ЗАДАНИЯ К ВЫПОЛНЕНИЮ:
- 1) С каким издательством, по словам Юрия Кублановского в беседе о Нобелевской премии, был связан писатель?
- 2) Продолжите беседу о Нобелевской премии после последней реплики Дениса Драгунского.

==== ПРЕДОСТАВЛЕННЫЙ ТЕКСТ ====

Юрий Кублановский: Он мне казался как-то серьезнее, порядочнее. В нем есть что-то старорежимное, условно говоря. То, что он вообще был связан с издательством "Галлимар", которое в свое время много сделало для того, чтобы Нобелевскую премию получил Альбер Камю, уже о много свидетельствует. Это глубокий, респектабельный (в лучшем смысле этого слова), даже аристократичный (в культурном смысле этого слова) писатель. Так что можно только порадоваться за то, что в данном случае восторжествовала, как мне кажется, культурная справедливость.
Владимир Кара-Мурза: Денис, как вы считаете, давно ли Россия утратила первенство и какие-то шансы на эту престижную награду?
Денис Драгунский: О поэзии я не говорю, потому что у нас есть очень сильные поэты. Но присуждение Нобелевской премии по поэзии – это совершенно отдельная песня. Там играются самые интересные штуки. Например, очень смешная история, почему не присудили Нобелевскую премию великому поэту Уистену Одену. Потому что Оден неуважительно высказался о Даге Хаммаршельде, чьи стихи он переводил на шведский язык. Он в предисловии к своему английскому переводу сказал, что у Хаммаршельда была нетрадиционная сексуальная ориентация. И Шведская академия сказала: "Привет тебе, Оден!" Хотя он был самым сильным кандидатом на год.
А насчет прозы... Я думаю, что мы утратили возможность выступать в нобелевском ряду, ну, совсем давно, в 60-е годы.
Владимир Кара-Мурза: После Солженицына?
Денис Драгунский: Нет. Солженицын получил Нобелевскую премию за что? За "Архипелаг ГУЛАГ", наверное. Но это была Нобелевская премия все-таки не за прозу, а за общественную деятельность, которая была укутана в литературную мантию. "ГУЛАГ" мы все читали, конечно, обливаясь слезами. Но при этом мы понимали, что мы не над вымыслом обливались слезами, а обливались слезами именно над документом, над правдой.

==== ИСХОДНЫЕ ДАННЫЕ ====

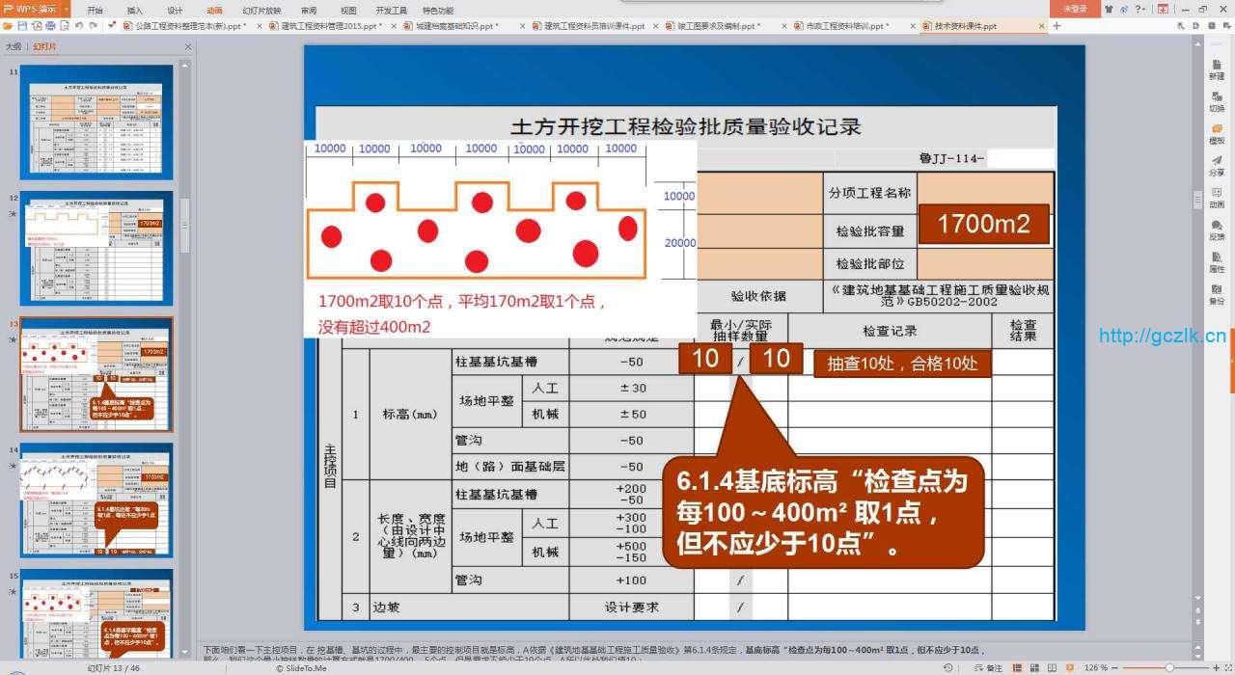Switch to 大纲 outline pane tab
This screenshot has width=1235, height=675.
pos(14,45)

====

ОТВЕТЫ НА ЗАДАНИЯ:
- 1) С издательством «Галлимар».

- 2)
У нас, конечно, есть писатель, который мог бы получить Нобелевскую премию. Писатель нобелевского уровня в настоящее время, мне кажется, один – это Фазиль Искандер – писатель традиционного нобелиатского уровня. Писателей современных, которые пишут по-современному, у нас, к сожалению, нет. Пока еще не появилась такая поросль. Вот был Пастернак. Потом появился Шолохов. Все-таки "Тихий Дон" – как ни крути, кто бы его ни написал, какие бы по этому поводу мнения ни были, – это сильнейший роман мирового уровня. Все.
Владимир Кара-Мурза: Юрий Ильич, способствовала ли эмиграция, в частности эмиграция Ивана Бунина во Францию, росту популярности творчества русских авторов и тому, что они становились лауреатами Нобелевской премии по литературе?
Юрий Рубинский: Нобелевская премия русскому писателю такого калибра – это, конечно, было очень важно для русской культуры, независимо эмигрантской или нет. Она одна. Это было признание крупнейшего писателя. И тот факт, что именно ему присудили, – это выбор вполне реальный для того времени. И тут нечего рассуждать, кто он был – эмигрант или нет, он был в русской литературе единой. И сегодня он остается в том же ряду, что Пастернак или Бродский.
Владимир Кара-Мурза: Но, по-моему, кремлевские власти не очень порадовались тогда этому награждению.
Юрий Михайлович, вы согласны с Денисом Драгунским, что проза русская сейчас недотягивает до планки Нобелевской премии?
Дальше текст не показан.